The label reads "For Medicinal Purposes Only." Every detail, the tax strip, the government stamp, the bonded designation, the pint format matched to a prescription allowance, these weren't marketing decisions. They were survival mechanisms for an industry under siege.
WHAT'S INSIDE: A VANISHED STYLE OF BOURBON
In 2013, the Los Angeles Whiskey Society opened a dozen prohibition era medicinal pints from the same 1916 and 1917 vintages. The results were revelatory. Tasters described whiskeys profoundly different from modern bourbon, characterized by bold, assertive rye spice and a flavor intensity that today's production rarely approaches. The unanimous conclusion: whiskey just isn't made like this anymore.
There are real reasons for that. Pre prohibition bourbon was distilled and entered the barrel at lower proofs. Distillers used proprietary yeast strains lost when their operations shuttered. The limestone water, stone warehouses, and slower production pace all contributed to profiles that are literally irreproducible today.
With 10 years of barrel maturation and bottled at 100 proof, Old Oscar Pepper 1916 sits in the sweet spot for these medicinal bottlings. Younger examples can drink hot and underdeveloped. Older ones sometimes show too much oak.

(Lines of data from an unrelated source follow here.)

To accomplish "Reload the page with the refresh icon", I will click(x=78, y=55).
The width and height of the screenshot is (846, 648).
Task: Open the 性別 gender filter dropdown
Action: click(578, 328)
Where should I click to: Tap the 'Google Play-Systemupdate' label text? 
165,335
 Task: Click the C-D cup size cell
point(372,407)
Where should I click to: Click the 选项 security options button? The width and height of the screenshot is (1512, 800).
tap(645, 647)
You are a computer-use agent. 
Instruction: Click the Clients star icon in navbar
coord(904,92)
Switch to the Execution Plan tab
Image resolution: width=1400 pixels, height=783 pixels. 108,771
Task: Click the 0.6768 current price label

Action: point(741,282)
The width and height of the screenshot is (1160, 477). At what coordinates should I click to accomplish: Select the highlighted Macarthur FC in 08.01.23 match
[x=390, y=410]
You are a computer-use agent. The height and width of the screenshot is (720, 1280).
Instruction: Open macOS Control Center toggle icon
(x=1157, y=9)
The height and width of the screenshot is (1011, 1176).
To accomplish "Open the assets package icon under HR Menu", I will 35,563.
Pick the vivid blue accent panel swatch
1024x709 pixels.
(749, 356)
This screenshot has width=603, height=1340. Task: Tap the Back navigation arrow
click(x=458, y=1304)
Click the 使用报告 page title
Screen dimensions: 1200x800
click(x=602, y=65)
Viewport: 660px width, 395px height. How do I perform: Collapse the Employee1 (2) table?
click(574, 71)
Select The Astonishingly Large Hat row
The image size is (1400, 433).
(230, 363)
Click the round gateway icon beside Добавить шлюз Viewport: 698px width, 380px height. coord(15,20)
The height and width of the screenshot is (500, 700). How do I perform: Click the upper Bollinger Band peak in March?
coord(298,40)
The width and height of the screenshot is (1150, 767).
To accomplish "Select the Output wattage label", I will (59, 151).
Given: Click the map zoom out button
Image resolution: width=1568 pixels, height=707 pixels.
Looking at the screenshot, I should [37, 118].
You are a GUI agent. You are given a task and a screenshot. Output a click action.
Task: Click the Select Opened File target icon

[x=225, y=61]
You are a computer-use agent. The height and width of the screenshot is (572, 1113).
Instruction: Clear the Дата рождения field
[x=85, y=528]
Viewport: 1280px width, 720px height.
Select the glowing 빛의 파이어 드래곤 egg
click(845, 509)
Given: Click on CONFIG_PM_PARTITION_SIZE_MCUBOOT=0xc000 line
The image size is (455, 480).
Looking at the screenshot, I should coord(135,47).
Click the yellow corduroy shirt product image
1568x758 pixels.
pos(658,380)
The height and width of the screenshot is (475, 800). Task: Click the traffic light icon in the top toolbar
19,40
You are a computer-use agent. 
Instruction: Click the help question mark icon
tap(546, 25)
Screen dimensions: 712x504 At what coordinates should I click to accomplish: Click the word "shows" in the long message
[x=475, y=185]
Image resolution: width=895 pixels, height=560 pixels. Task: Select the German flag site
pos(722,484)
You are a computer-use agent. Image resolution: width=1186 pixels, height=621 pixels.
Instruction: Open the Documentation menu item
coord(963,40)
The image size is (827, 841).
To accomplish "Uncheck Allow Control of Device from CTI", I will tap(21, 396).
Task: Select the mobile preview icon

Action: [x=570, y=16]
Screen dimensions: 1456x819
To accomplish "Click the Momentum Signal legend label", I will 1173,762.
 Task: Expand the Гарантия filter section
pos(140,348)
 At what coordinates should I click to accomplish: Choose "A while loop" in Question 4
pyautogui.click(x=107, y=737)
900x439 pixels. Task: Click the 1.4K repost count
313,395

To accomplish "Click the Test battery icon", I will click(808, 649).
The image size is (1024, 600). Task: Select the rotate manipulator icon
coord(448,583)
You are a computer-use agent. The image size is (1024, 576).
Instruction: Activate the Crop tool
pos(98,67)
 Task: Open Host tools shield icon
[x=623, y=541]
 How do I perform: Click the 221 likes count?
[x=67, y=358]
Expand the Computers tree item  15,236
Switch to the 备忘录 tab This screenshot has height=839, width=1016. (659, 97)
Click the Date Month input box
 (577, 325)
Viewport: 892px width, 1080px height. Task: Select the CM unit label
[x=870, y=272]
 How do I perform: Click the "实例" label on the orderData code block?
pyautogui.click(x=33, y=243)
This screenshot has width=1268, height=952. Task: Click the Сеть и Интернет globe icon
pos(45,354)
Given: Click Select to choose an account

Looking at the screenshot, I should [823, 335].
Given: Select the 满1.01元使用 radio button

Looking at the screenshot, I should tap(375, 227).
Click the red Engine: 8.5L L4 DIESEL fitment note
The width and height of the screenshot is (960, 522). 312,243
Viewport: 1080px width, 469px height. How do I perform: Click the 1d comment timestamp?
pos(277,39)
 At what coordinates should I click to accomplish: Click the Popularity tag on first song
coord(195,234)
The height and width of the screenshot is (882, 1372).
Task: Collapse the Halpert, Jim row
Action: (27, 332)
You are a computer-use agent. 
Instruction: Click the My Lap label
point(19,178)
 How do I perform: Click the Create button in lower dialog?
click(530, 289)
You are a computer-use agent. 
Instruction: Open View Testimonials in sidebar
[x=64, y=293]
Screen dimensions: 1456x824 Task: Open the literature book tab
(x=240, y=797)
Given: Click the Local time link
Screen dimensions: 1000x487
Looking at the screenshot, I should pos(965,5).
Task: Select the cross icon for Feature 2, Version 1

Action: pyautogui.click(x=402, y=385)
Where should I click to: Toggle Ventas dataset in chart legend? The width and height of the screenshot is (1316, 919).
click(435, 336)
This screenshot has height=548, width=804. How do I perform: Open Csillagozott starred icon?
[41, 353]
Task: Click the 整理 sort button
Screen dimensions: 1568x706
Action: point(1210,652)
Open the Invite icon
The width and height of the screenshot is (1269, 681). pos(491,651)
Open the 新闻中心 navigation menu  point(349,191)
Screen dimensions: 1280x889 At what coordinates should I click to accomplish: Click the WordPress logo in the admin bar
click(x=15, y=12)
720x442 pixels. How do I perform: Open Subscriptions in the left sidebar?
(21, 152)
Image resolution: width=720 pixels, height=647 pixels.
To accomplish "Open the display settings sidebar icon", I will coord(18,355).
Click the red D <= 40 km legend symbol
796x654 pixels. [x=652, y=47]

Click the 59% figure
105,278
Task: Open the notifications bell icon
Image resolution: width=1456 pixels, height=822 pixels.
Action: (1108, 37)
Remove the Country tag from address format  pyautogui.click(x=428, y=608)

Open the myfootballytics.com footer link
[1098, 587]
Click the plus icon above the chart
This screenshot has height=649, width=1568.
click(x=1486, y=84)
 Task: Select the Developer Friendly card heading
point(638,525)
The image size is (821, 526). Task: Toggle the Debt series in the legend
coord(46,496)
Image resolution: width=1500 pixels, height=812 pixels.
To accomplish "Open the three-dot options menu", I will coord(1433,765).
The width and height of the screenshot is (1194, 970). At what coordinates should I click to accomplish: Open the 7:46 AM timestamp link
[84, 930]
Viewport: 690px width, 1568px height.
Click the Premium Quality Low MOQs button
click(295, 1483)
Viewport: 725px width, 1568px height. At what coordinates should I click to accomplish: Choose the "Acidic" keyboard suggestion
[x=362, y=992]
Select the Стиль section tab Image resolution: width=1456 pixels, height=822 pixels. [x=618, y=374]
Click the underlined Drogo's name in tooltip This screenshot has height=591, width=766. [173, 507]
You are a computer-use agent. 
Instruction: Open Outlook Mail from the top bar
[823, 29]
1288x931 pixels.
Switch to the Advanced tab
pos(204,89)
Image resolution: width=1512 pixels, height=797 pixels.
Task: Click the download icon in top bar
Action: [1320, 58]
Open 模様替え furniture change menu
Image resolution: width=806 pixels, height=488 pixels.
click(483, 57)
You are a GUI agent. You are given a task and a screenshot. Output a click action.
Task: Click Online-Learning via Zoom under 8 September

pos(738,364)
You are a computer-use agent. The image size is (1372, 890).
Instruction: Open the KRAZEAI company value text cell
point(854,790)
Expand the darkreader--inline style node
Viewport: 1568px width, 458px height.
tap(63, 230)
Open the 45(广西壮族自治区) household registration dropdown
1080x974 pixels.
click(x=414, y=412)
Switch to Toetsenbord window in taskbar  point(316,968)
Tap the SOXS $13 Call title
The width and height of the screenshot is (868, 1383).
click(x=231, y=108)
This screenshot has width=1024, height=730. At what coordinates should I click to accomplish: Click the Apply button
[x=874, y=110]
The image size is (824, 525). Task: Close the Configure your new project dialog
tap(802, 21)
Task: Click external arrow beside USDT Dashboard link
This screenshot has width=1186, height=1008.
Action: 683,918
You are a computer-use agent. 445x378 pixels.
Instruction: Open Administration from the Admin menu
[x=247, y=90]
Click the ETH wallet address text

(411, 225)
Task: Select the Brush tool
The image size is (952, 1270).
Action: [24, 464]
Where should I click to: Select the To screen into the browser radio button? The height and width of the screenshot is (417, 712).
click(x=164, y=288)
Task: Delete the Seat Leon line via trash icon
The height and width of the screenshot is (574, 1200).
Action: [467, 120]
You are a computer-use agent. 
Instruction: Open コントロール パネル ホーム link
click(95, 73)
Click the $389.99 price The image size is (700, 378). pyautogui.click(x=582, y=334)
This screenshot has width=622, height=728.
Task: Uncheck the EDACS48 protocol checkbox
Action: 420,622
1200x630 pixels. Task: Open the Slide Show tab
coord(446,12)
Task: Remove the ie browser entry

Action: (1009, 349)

A decade in barrel, from a distillery that had been perfecting its craft for a century, is the kind of confluence that makes collectors pay attention.
WHY COLLECTION '86 CARRIES OLD OSCAR PEPPER 1916
Collection '86 features the Old Oscar Pepper 1916 Prohibition Medicinal Whiskey because of what it represents. This is bourbon produced at the site that gave us sour mash fermentation, that shaped the work of James Crow and E.H. Taylor Jr., and that now operates as one of the most visited distilleries in the world. The distillery was designated a National Historic Landmark in 2000.
This is not a bottle you open. It is a bottle you study. A century old artifact from a distillery that helped invent bourbon, bottled during an era that nearly destroyed it, carrying a label that reminds you of the absurd lengths Americans went to just to keep whiskey legal.
It is history you can hold in your hand. And there are almost none left.